TO DO
**a.** Reproduce the part of the hitchhiking essay that begins at the words "As much as I" and stops after "again with pain.".
**b.** In the hitchhiking essay, what weakened the writer when fever struck a month after the first illness?
*** Opening SUPPLIED TEXT ***
Now I was hitchhiking alone over the sea. Through French Polynesia and beyond, padding my bare feet on soft red soil, ferns against my sea softened ankles, gazing up at rugged volcanic spires, white tailed tropic birds soaring far above.
My brother called to ask for relationship advice. I watched sharks feeding nearby, boiling the water with their tail thrashes, and gave him my unvarnished guidance. My sister reached out with medical tips when my mysterious high fever raged for days. A month later, her voice carried me again when fever overcame my body—I was weakened from thirst and untreated rainwater. “Get up, eat those canned sardines, you are in charge of keeping yourself alive,” her imaginary voice encouraged me. I needed her more than ever in the sweltering steel boat perched atop an isolated atoll shipyard.
As much as I relish spells without wifi, I want to reconnect with my family whenever I can. It is strange, I have become somewhat of a remote, but omniscient presence. They reach out to me separately about their own sagas, their own details. But at the same time, I think I know nothing. I haven’t touched my family in ages, I haven’t made eye contact beyond a cell phone screen, I haven’t felt their belly laughs vibrate through my bones.
That body absence is where the loss lies. It is where my grief lives. In my semi-healed stomach ulcer, that pulses now and again with pain.
Maybe that pain began when my family dropped me off at university. All five of us stared at each other outside my downtown Berkeley apartment complex, realizing this was a wild separation. As the eldest, I was the first to go, and was ready to leave home at age 11, my mom reminds me.
*** Closing SUPPLIED TEXT ***
*** Opening ENTRIES SHOWN ***
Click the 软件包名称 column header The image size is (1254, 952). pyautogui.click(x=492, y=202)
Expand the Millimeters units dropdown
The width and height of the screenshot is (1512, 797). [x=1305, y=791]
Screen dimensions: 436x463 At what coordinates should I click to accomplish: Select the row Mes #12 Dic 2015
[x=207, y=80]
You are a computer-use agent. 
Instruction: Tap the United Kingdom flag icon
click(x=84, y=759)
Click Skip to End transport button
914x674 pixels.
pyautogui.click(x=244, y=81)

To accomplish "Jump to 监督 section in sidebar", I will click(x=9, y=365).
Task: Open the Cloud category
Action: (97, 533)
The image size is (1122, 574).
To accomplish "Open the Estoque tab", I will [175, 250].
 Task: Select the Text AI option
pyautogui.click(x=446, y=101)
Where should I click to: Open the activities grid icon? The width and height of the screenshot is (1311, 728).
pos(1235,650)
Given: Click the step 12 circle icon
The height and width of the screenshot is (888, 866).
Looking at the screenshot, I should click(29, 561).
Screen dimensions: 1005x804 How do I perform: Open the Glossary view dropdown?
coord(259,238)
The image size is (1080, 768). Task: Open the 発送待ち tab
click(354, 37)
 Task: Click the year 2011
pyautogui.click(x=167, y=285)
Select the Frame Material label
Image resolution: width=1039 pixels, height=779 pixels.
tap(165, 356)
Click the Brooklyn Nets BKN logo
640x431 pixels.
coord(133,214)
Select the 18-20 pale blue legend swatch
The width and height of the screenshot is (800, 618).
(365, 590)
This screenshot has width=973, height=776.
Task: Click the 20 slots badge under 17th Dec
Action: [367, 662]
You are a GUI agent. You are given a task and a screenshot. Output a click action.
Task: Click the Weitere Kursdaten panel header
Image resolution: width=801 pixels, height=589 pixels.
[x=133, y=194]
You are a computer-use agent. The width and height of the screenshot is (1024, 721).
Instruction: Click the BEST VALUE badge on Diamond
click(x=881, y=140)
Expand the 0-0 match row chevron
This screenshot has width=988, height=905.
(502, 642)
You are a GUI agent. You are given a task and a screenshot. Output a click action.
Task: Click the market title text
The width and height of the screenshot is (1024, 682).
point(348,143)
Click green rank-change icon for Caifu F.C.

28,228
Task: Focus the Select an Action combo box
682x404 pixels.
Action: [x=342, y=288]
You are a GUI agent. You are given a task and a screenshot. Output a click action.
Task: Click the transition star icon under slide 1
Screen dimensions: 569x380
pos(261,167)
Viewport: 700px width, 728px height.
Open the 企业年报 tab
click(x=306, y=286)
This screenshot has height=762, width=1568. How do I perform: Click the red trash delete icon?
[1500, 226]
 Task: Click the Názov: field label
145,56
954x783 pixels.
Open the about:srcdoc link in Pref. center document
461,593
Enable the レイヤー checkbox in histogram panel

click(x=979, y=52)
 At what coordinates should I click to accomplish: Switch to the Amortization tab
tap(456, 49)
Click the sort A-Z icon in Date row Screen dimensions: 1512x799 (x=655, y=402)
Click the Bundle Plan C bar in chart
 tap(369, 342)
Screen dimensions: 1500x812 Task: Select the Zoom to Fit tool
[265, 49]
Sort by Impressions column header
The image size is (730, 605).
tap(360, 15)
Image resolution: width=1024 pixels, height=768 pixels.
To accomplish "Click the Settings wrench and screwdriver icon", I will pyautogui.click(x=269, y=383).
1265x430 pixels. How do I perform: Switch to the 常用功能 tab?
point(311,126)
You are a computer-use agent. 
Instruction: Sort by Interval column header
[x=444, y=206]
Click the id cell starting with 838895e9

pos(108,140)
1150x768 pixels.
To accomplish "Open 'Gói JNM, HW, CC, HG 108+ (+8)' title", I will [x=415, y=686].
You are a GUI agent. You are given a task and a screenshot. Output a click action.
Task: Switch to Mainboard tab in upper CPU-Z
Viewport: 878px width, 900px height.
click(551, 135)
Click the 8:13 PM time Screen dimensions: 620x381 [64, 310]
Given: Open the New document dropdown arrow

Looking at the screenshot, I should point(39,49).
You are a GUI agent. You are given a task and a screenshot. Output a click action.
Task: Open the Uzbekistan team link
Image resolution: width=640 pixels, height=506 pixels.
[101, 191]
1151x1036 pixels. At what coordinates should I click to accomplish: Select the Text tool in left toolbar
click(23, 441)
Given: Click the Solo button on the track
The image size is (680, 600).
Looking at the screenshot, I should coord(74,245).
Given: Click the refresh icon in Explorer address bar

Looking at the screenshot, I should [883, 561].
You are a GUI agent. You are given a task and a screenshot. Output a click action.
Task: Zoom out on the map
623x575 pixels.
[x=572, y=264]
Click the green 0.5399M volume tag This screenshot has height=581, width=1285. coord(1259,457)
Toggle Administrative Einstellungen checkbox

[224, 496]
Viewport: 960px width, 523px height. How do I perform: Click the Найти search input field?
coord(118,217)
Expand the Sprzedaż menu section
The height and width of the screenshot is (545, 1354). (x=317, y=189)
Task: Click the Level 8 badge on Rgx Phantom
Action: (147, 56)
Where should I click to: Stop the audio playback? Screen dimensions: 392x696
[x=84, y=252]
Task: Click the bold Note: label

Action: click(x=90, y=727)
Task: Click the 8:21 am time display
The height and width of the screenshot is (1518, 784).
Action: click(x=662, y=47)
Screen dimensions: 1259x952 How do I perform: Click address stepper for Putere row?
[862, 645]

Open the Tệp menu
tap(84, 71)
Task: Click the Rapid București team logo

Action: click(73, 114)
*** Closing ENTRIES SHOWN ***
REPLIES
**a.**
As much as I relish spells without wifi, I want to reconnect with my family whenever I can. It is strange, I have become somewhat of a remote, but omniscient presence. They reach out to me separately about their own sagas, their own details. But at the same time, I think I know nothing. I haven’t touched my family in ages, I haven’t made eye contact beyond a cell phone screen, I haven’t felt their belly laughs vibrate through my bones.
That body absence is where the loss lies. It is where my grief lives. In my semi-healed stomach ulcer, that pulses now and again with pain.

**b.** The writer was weakened from thirst and untreated rainwater.